## Problem requirements
Reproduce the Eleanor Abbott biography below word for word, in full.

## Quoted passage
★ ★ ★

Canadian and American game designer (1910-1988)

Eleanor Abbott (September 9, 1910-December 10, 1988) was a Canadian and American game designer. She is best known for creating the board game Candy Land for children in a polio ward. She went on to sell the game to Milton Bradley.

==Biography==
Abbott was born on September 9, 1910, in Ontario, Canada, to a father who was a watch repairman. She arrived in Port Huron, Michigan with her family in 1919 and subsequently lived in San Luis Obispo and Oakland before settling in Monrovia, where she graduated high school. During this period, she took part in parties, teas, and themed clubs, and began writing short stories. She also learned watch repair from her father. She had also worked as a schoolteacher.

She went on to live in San Diego, where she worked in watch repair and lived with her sister Betty Ann. She contracted polio during the 1948 polio epidemic.

During her time in the ward, she saw children in the polio ward and decided to create a game for them. The game featured colored squares so didn't require counting or reading. It also didn't require strategy.

After drawing it out on butcher paper, she brought it to the children and dubbed it Candy Land. She subsequently sold the game to Milton Bradley, where an executive described her as "a real sweetheart", and donated much of her royalties to schools in San Diego and children with polio.

★ ★ ★

## Dataset section
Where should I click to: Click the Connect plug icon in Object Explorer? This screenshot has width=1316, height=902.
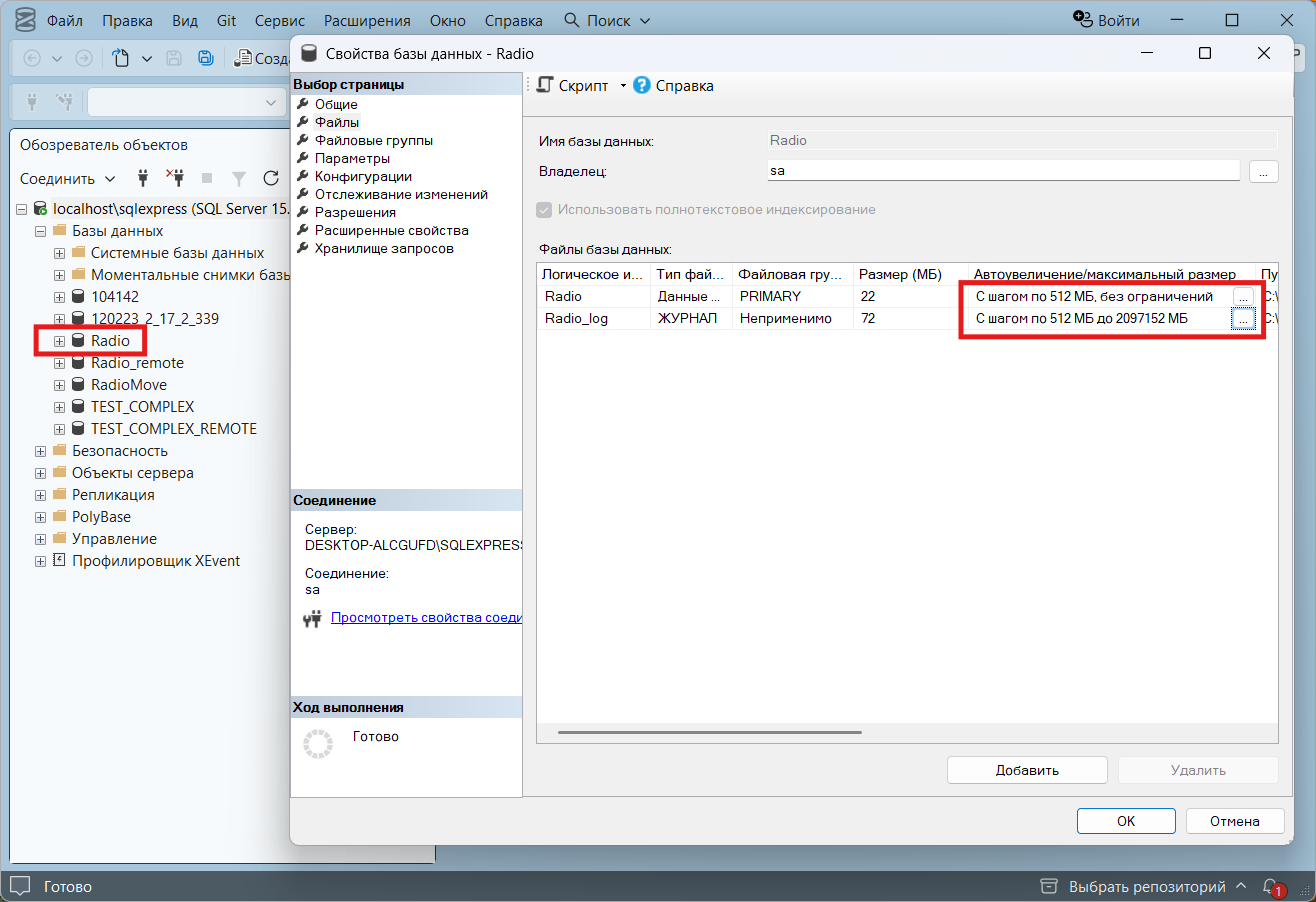click(143, 179)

★ ★ ★

## Output of the task
Canadian and American game designer (1910-1988)

Eleanor Abbott (September 9, 1910-December 10, 1988) was a Canadian and American game designer. She is best known for creating the board game Candy Land for children in a polio ward. She went on to sell the game to Milton Bradley.

==Biography==
Abbott was born on September 9, 1910, in Ontario, Canada, to a father who was a watch repairman. She arrived in Port Huron, Michigan with her family in 1919 and subsequently lived in San Luis Obispo and Oakland before settling in Monrovia, where she graduated high school. During this period, she took part in parties, teas, and themed clubs, and began writing short stories. She also learned watch repair from her father. She had also worked as a schoolteacher.

She went on to live in San Diego, where she worked in watch repair and lived with her sister Betty Ann. She contracted polio during the 1948 polio epidemic.

During her time in the ward, she saw children in the polio ward and decided to create a game for them. The game featured colored squares so didn't require counting or reading. It also didn't require strategy.

After drawing it out on butcher paper, she brought it to the children and dubbed it Candy Land. She subsequently sold the game to Milton Bradley, where an executive described her as "a real sweetheart", and donated much of her royalties to schools in San Diego and children with polio.